While regulators and industry work on safer materials, a few evidence‑based habits reduce exposure today:

  1. Avoid heating in single‑use plastics. USDA food‑safety guidance says to only microwave in containers labeled microwave‑safe; do not microwave in one‑time‑use tubs or take‑out containers that can warp, melt and migrate chemicals. Transfer to glass or ceramic. 

  2. Mind time, temperature and food type. Hot, oily or acidic foods drive more migration—minimize prolonged hot storage in plastic. (This is a core principle in EFSA’s approach to migration testing.) 

  3. Choose durable reusables. For daily use, prefer glass, stainless steel or ceramic for storage and reheating; replace any container that’s scratched or clouded. (This advice aligns with multiple public‑health communications summarizing migration risks.)

  4. Watch closures. If opting for glass‑bottled beverages, note that cap design/lining—not the glass—can be the weak link. Manufacturers should specify low‑shedding liners and paints and verify with micro‑FTIR/Raman.

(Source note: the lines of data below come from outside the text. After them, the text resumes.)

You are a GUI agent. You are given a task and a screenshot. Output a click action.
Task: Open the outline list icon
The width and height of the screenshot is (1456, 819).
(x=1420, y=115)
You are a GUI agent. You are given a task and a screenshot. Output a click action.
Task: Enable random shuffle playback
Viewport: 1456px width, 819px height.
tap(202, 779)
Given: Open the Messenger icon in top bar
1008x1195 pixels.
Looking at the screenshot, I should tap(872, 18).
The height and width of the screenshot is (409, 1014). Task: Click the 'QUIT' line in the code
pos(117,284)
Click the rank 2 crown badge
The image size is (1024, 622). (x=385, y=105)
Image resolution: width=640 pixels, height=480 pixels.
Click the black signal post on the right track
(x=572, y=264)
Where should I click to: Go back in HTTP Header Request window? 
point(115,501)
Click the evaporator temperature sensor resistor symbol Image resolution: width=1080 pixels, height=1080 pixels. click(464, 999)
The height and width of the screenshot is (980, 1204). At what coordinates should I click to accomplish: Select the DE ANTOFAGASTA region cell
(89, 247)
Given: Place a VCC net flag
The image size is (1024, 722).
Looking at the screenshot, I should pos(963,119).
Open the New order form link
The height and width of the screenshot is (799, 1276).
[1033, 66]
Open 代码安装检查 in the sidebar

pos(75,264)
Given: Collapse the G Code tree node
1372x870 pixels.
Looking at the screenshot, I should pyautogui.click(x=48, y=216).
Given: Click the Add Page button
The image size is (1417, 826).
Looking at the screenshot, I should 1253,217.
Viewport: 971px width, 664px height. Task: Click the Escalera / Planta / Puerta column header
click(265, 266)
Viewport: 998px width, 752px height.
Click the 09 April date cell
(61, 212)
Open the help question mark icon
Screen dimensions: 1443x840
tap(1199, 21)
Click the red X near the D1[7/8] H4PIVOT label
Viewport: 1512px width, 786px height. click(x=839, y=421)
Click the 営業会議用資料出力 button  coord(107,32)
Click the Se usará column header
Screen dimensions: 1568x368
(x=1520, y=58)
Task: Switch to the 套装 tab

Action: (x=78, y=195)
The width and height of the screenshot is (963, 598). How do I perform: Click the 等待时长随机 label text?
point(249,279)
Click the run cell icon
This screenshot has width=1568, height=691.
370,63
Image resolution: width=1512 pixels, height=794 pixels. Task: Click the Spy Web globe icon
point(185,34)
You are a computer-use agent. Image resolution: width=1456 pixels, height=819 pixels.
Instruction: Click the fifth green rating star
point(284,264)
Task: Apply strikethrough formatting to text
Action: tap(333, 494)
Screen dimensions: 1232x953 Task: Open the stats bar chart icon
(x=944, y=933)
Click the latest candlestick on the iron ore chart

How the IAEA is helping countries close the safety gap

Through the Joint FAO/IAEA Centre and the Atoms4Food initiative, the IAEA is transferring methods, reference materials and training so national labs can validate migration, metals and microplastics findings and enforce rules. The Agency has also worked with UN partners and industry—e.g., at the Vienna Sustainable Food Packaging ConFex (VSFP) in 2024 and at ProPak MENA 2025—to align innovation with safety and recyclability goals. 

The bottom line

Safer packaging is rapidly becoming a regulatory requirement and a market differentiator. Nuclear and complementary analytical techniques give regulators and companies the forensic tools to detect problems early; new policy (EU, Switzerland) is phasing out high‑risk substances; and AI‑guided material design is speeding up the shift to high‑performance, low‑hazard solutions. The goal is simple yet urgent: ensure that what protects your food also protects you.